2. Spencer Dinwiddie gives the Boston Celtics their new point guard
- Celtics get: Spencer Dinwiddie
- Wizards get: Marcus Smart and Boston’s 2022 second-round draft pick
The Celtics are playing better of late, and Smart can supposedly be had in a trade. A move for Dinwiddie is worthwhile for their sake.
Boston doesn’t have a set-in-stone point guard of the future, as Dennis Schroder is an impending free agent and their rotation has been all over the place over the last two seasons. Dinwiddie would at least be the Celtics’ answer for the foreseeable future. A proven scorer in his own right, Dinwiddie would help find Jayson Tatum and Jaylen Brown in their hotspots.
Dinwiddie would thrive as a secondary scorer with few eyeballs on him. He can play to his strengths and be both a dangerous and effective scorer who won’t get in the way of Tatum and Brown. Dinwiddie fits into Boston’s defensive-minded, halfcourt ways. He’s also a more versatile offensive threat than Smart. In the aftermath of this move, the Celtics can trade Schroder to the highest bidder.
- Spencer Dinwiddie contract per Spotrac: first season of a three-year, $54 million deal
Boston can send Washington Smart, who would be a plausible facilitator and defender next to Beal. Washington also acquires Boston’s next second-rounder. Washington’s payroll is hardly impacted, as it gives the backcourt a new look.
The factor that could stop the Celtics from acquiring Dinwiddie, though, is them wanting to move Smart for cap space and/or draft picks, as opposed to executing an essential one-for-one swap.
1. Spencer Dinwiddie to the Dallas Mavericks
- Mavericks get: Spencer Dinwiddie and Washington’s 2027 first-round draft pick
- Wizards get: Jalen Brunson and Dwight Powell
Brunson and Dorian Finney-Smith are playing on expiring contracts. Surely, Dallas wants to keep both players, but it’s difficult to envision them being able to do so. Plus, Tim Hardaway Jr. is likely out for the season with a fractured foot, which puts their championship hopes behind the eight-ball to begin with. Acquiring Dinwiddie in a multifaceted trade with Washington makes sense for Dallas.
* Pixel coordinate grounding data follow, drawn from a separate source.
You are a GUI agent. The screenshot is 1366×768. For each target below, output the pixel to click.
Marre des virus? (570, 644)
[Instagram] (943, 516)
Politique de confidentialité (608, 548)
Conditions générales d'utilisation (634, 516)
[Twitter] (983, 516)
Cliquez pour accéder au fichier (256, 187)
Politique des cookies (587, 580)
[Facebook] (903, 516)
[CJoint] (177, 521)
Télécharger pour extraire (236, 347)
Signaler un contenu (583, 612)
Dinwiddie becomes head coach Jason Kidd’s immediate point guard, where he takes Brunson’s role. That is to say, a point guard to share ball-handling duties with Luka Doncic, who tends to act as a point forward. If Dinwiddie gets back on track, he beefs up a Mavericks team that’s trying to advance past the first round of the playoffs for the first time since their 2011 run to the NBA Finals.
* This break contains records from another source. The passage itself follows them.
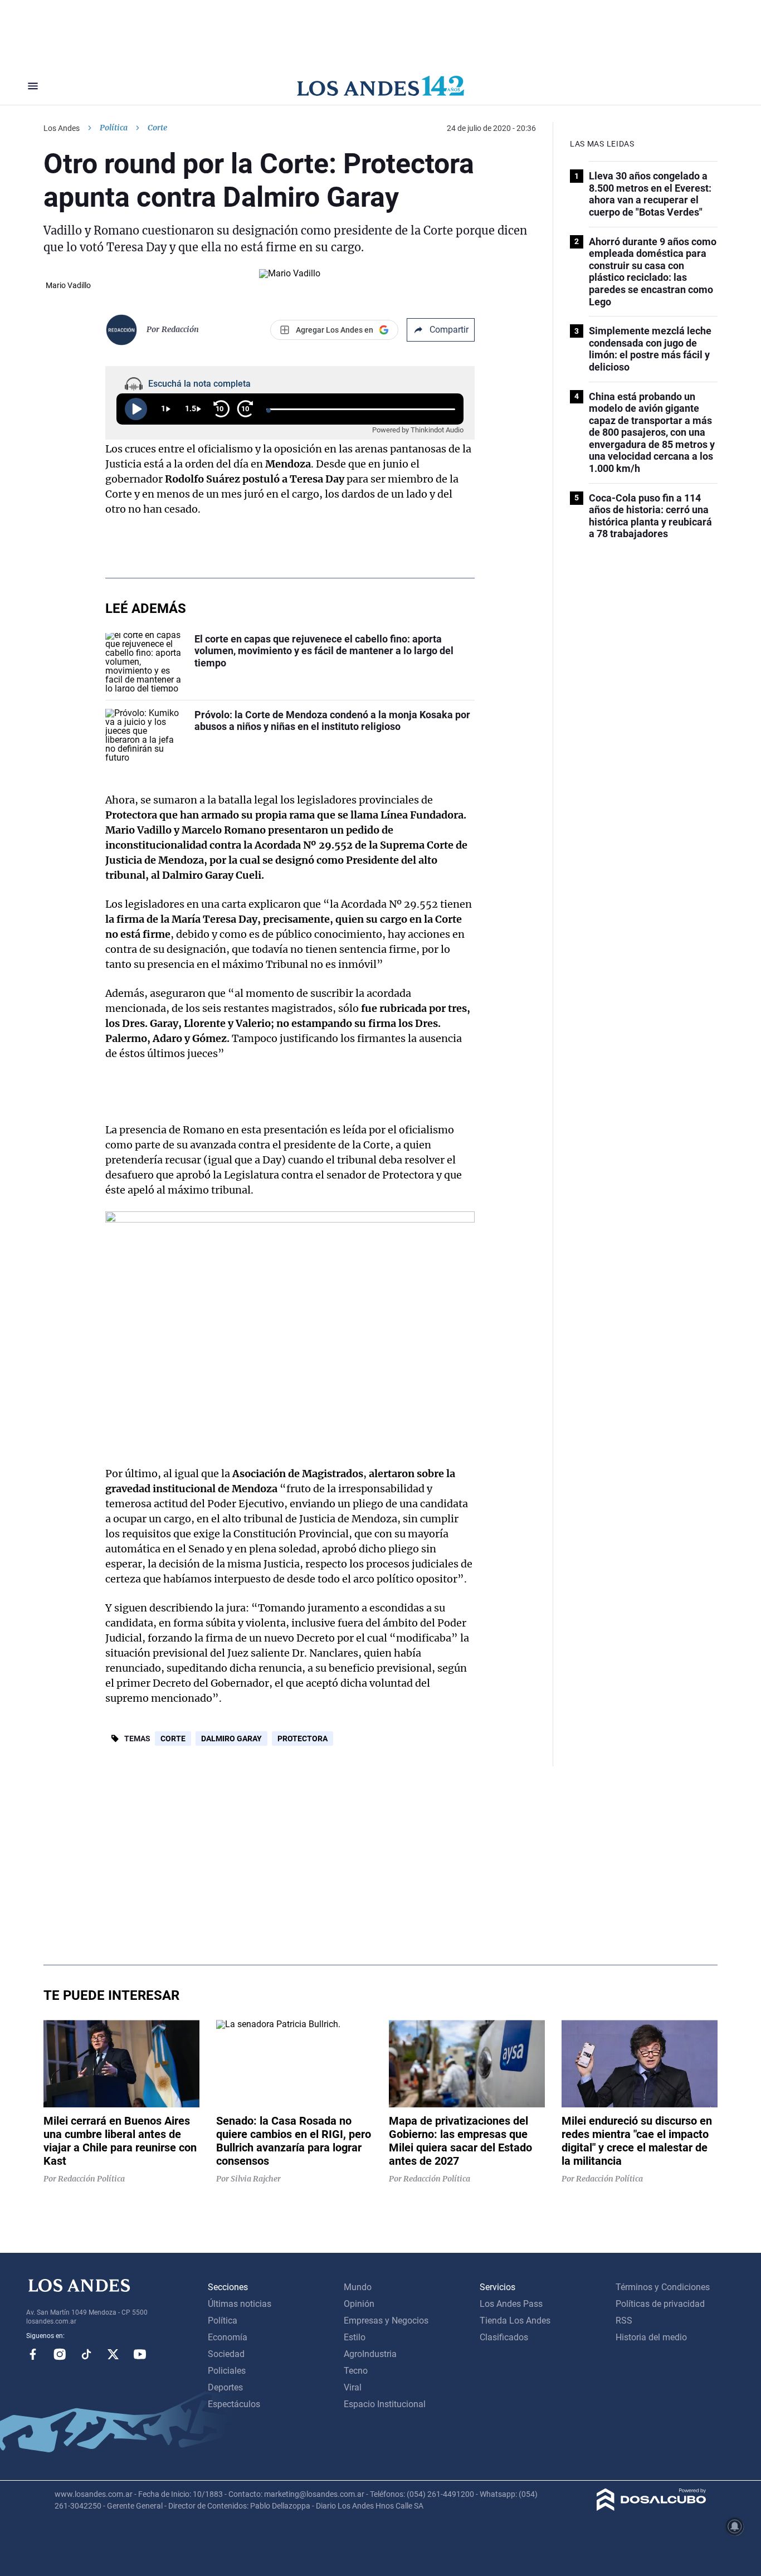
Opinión (359, 2304)
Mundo (358, 2287)
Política (114, 128)
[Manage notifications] (735, 2526)
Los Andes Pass (511, 2304)
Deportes (225, 2387)
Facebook (33, 2354)
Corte (173, 1738)
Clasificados (504, 2337)
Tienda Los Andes (515, 2320)
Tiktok (86, 2354)
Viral (353, 2387)
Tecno (356, 2370)
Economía (227, 2337)
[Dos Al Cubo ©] (651, 2507)
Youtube (140, 2354)
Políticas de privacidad (660, 2304)
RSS (624, 2320)
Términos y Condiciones (663, 2287)
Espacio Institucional (385, 2404)
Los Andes (61, 128)
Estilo (354, 2337)
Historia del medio (651, 2337)
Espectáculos (234, 2404)
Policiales (227, 2370)
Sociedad (226, 2354)
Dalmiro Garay (231, 1738)
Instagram (59, 2354)
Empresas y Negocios (386, 2320)
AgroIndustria (370, 2354)
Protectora (302, 1738)
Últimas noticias (239, 2304)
Dinwiddie can be an effective, off-the-ball scorer who is a better option for the Mavericks than Brunson for at least this season given the proven nature of his game. Concerning the other elements of this trade for the Mavericks, they have the interior depth to replace Powell’s minutes and they get a much-needed future first-rounder.
This trade ensures that the Mavericks’ 2022-23 point guard is in the building. From Dinwiddie’s perspective, he goes from a monotonous Washington team to an aspirational Dallas team.
Brunson, who presumably re-signs with Washington in the offseason, could be the Wizards’ point guard of the future regardless of what the future holds for Beal. They make this trade to get younger, get out of Dinwiddie’s contract and try something different — again. It’s a win-win for both teams.